[Entries supplied Boundary: Start]

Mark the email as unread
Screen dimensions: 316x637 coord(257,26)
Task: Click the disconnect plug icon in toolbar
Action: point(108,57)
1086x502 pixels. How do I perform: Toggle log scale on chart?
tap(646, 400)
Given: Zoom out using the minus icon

[Entries supplied Boundary: End]

* _Your goal_
Output all records verbatim.

* _Solution to the exercise_
Mark the email as unread
Screen dimensions: 316x637 coord(257,26)
Task: Click the disconnect plug icon in toolbar
Action: point(108,57)
1086x502 pixels. How do I perform: Toggle log scale on chart?
tap(646, 400)
Given: Zoom out using the minus icon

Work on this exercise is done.